Today (and this weekend) has been a curative for the sad, sad day a few weeks ago. To kick off our GLBTQ Pride Weekend, Kev and I attended not one, but two services marking the occasion and celebrating the lives of GLBTQ people. One was a small service off Christopher Street, planned by the NYC chapters of Lutherans Concerned and Integrity USA (an Episcopal group, which also keeps a blog). The other was an AIDS Memorial Mass, celebrated every year in one of the Village's Catholic parishes.
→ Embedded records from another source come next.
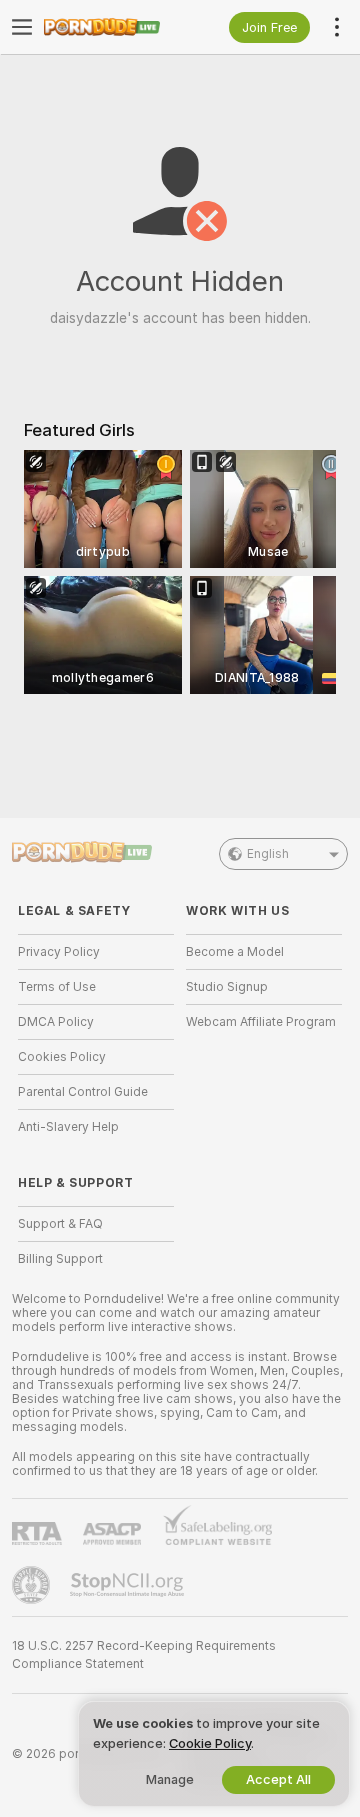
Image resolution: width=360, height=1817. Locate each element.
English (268, 854)
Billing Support (60, 1259)
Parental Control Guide (83, 1092)
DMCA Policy (56, 1022)
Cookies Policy (62, 1057)
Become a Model (235, 952)
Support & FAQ (60, 1224)
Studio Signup (227, 987)
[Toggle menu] (22, 27)
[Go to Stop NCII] (129, 1585)
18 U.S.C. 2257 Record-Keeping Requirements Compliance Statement (144, 1655)
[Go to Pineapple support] (33, 1585)
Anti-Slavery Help (68, 1127)
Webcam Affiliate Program (261, 1022)
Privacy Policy (59, 952)
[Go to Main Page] (112, 27)
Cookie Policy (210, 1743)
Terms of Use (57, 987)
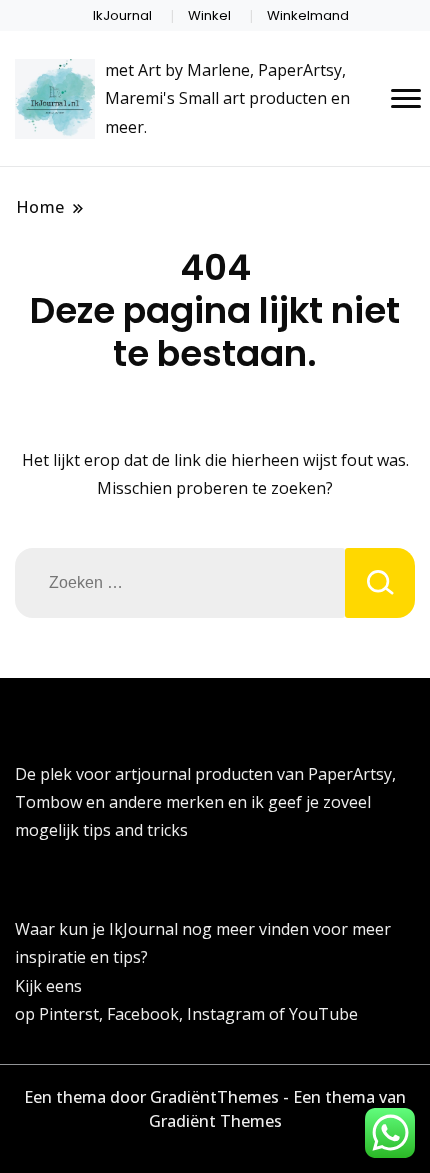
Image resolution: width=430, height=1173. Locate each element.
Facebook (143, 1014)
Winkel (209, 15)
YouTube (323, 1014)
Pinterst (69, 1014)
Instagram (228, 1014)
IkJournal (122, 15)
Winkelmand (308, 15)
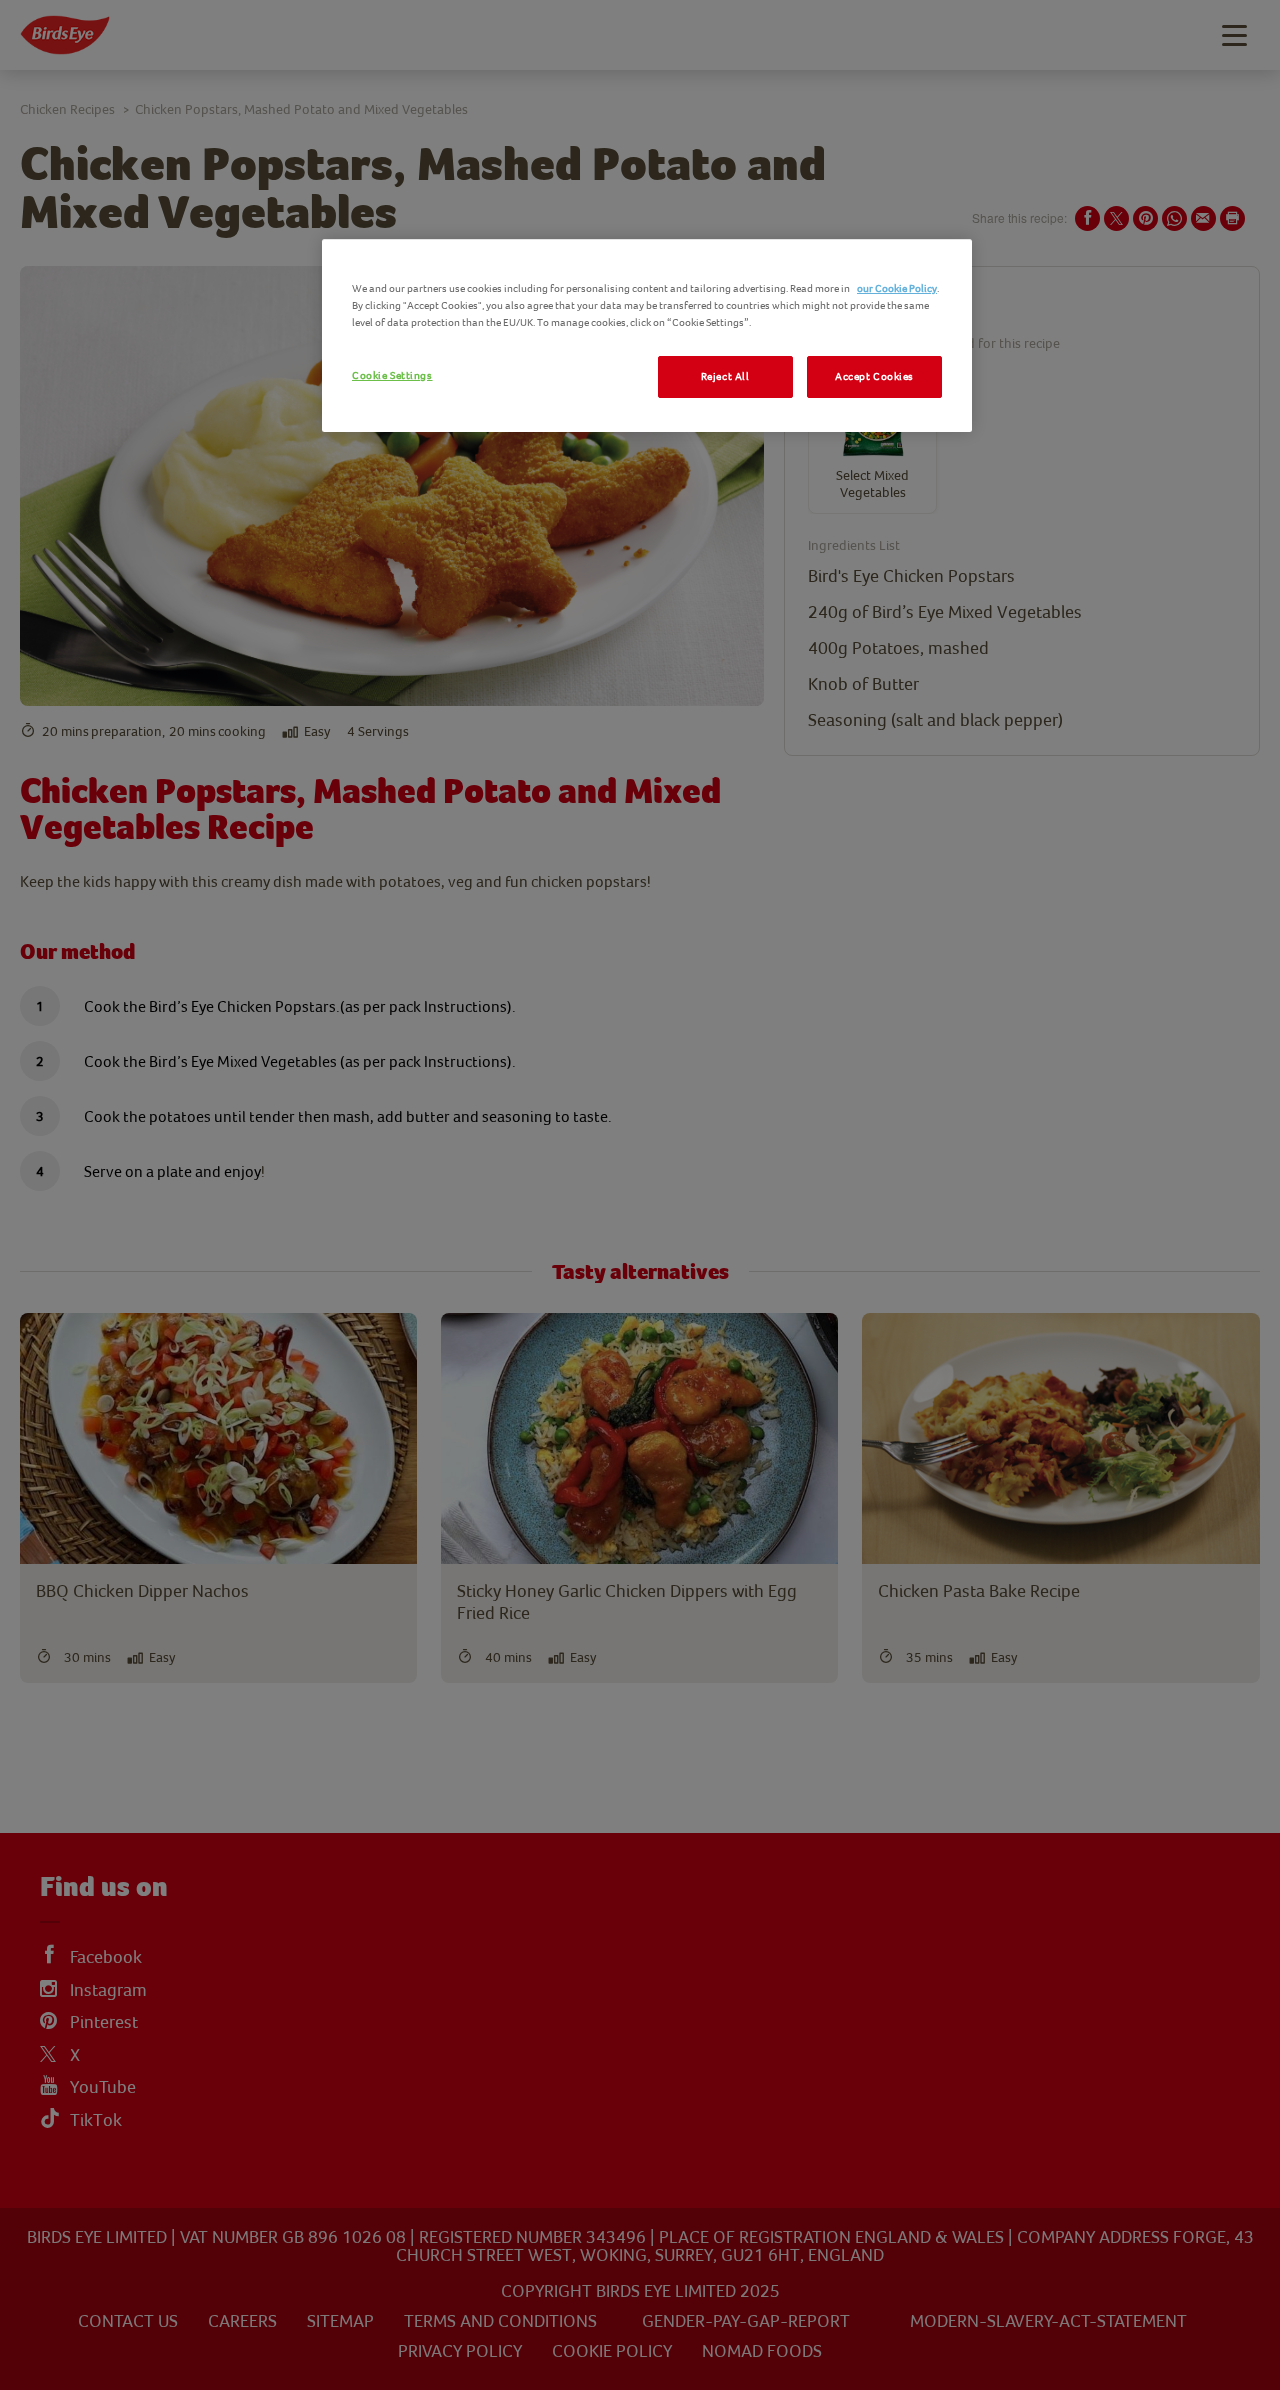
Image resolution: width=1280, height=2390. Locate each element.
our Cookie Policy (897, 288)
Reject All (725, 376)
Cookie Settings (392, 375)
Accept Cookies (874, 376)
Then, after a wonderful Sunday afternoon church picnic with the people of Trinity, Kev and I headed to a Pride Parade of many firsts for both of us. For me, it was my first parade other than in CHI. For Kevin, it was his first real parade on Pride Weekend. For both of us, it was the first time going with a significant other. We were able to see almost all of the five hours of floats and groups. Most were colorful, many were boisterously fun, but I want to highlight FOUR groups that struck us as wonderful organizations that YOU SHOULD KNOW ABOUT AND SUPPORT:
- The Hetrick-Martin Institute, Home of the Harvey Milk High School, the first and largest school in the world dedicated to creating a safe, caring environment for at-risk LGBTQ youth. Their delegation in the parade were the most spirited and energized that I saw, bar none. I can't describe what it felt like to see how much things have changed in the gay generations since Stonewall.
- Aid for AIDS, an impressively competent organization that addresses the global AIDS crisis in a justice-making way: medication recycling, that is, collecting unexpired and still-viable AIDS medications from people who have a surplus of medication because they have changed their therapy, have discontinued their use, or have died, and making these drugs available to people with AIDS in Latin America, South America, the Caribbean, and Africa. This program militates against the disturbing complex of oppression and privilege in this country that sees AIDS as primarily a "gay disease." Such narrow vision was evident at the parade, where Aid for AIDS was the ONLY group I saw that represented AIDS as the GLOBAL pandemic (regardless of sexuality) that it is.
- God's Love We Deliver (GLWD), which certainly is more Christian than most Christian organizations I know, even though it has no specific religious affiliation. The group distributes nutritiously appropriate meals to people living with AIDS, and in another direction outside the at-times-hegemony of AIDS in the GLBTQ community, GLWD began two years ago serving meals to people with many kinds of serious illness who are unable to prepare their own meals.
- Identity House, a community of peer counselors and support services for GLBT adults. "Four nights a week, we offer low-fee counseling at our Walk-In Center for Peer Counseling. We also offer drop-in coming out groups, workshops and short-term groups on a wide variety of topics, social events, short-term counseling, information about other community services and organizations, and referrals to LGBT-identified or LGBT-affirmative psychotherapists" (from their website). The awesome thing about this organization is that it cultivates a whole community of peer support in the GLBTQ community, so that the whole community heals itself.
All these moments captured the splendor and struggle of a journey that for me began just over four years ago (really even before then).
Note: What a curious phrase. I wonder what a field day various post-modern theorists would have with Significant Other.